[[ Data for this task, beginning ]]

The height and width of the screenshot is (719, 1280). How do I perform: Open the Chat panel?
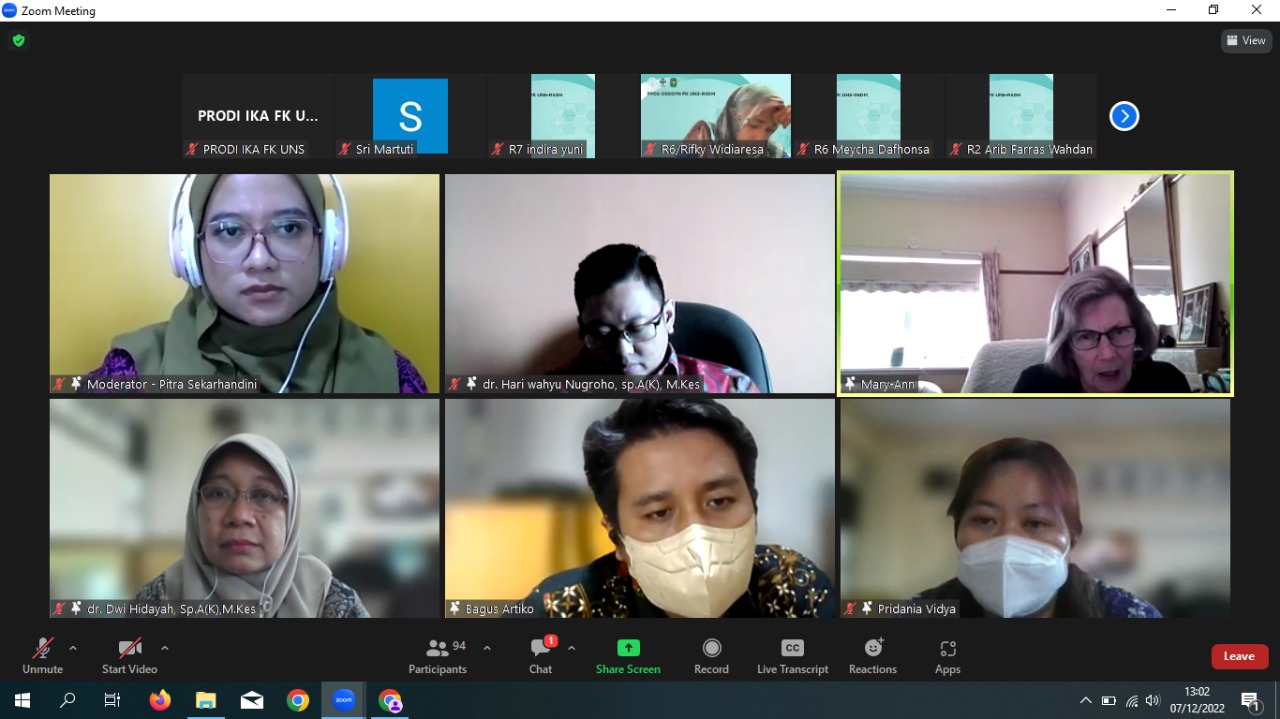point(540,656)
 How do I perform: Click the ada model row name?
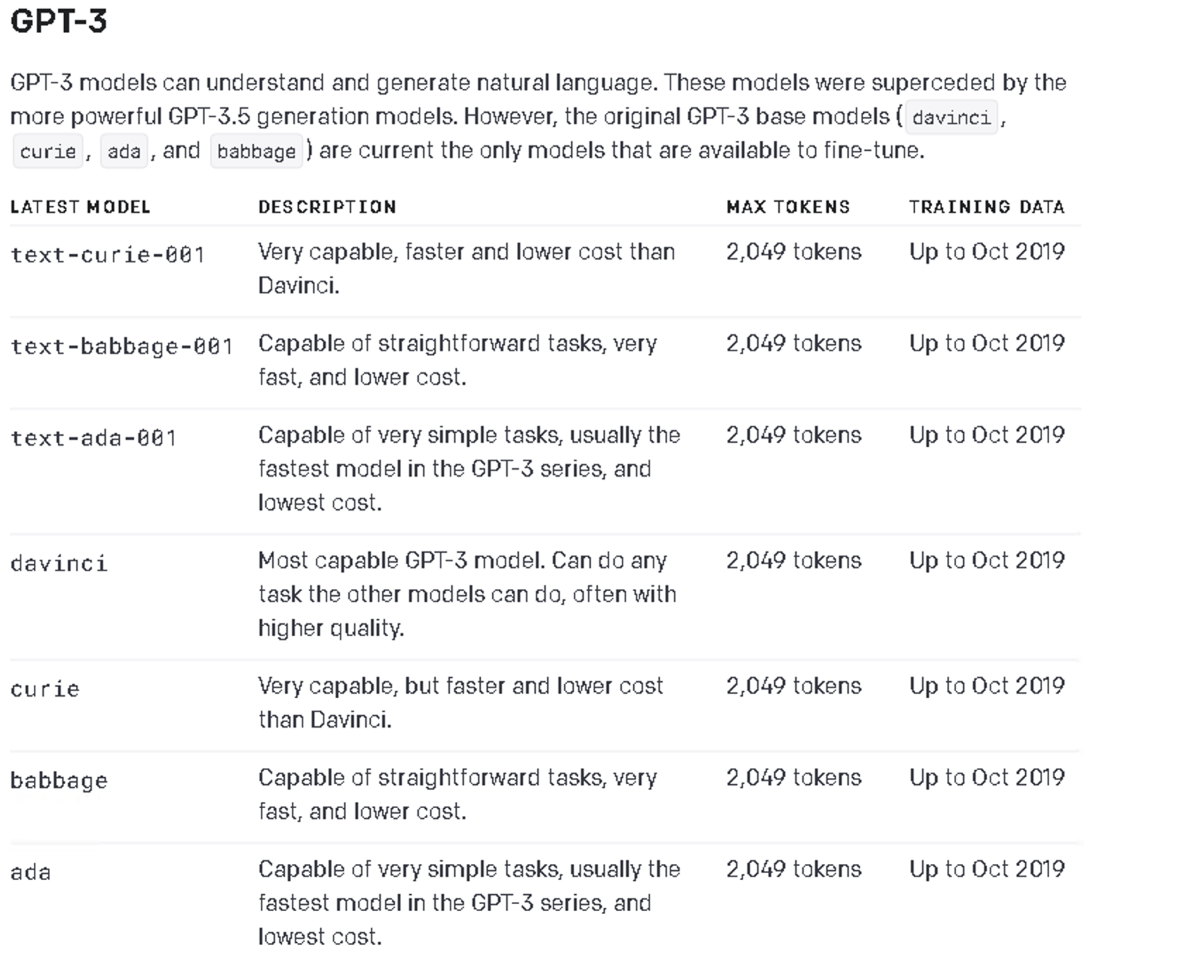point(30,872)
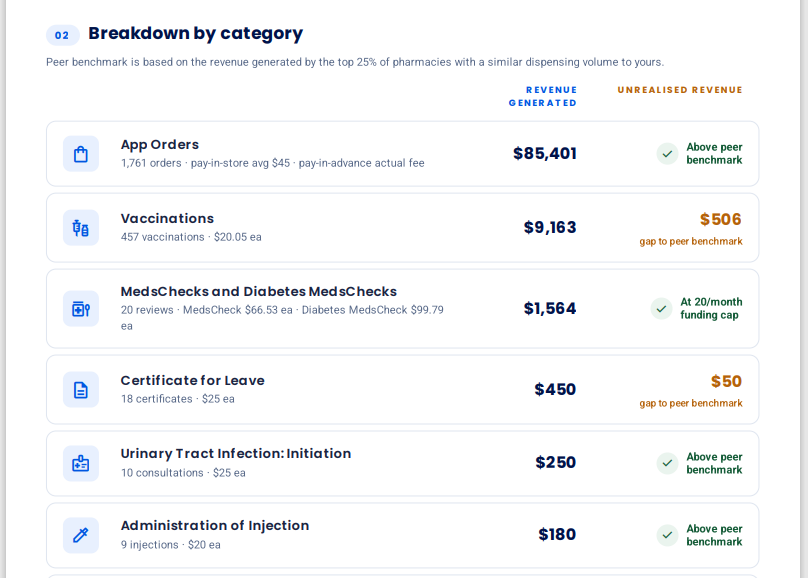The image size is (808, 578).
Task: Click the $506 gap to peer benchmark
Action: coord(720,219)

[[ Data for this task, end ]]

■ Problem requirements
Could you restate every entry above word for word, leaving out the pictures?

■ Expected answer
The height and width of the screenshot is (719, 1280). How do I perform: Open the Chat panel?
point(540,656)
 How do I perform: Click the ada model row name?
point(30,872)
The image size is (808, 578).
Task: Click the $506 gap to peer benchmark
Action: coord(720,219)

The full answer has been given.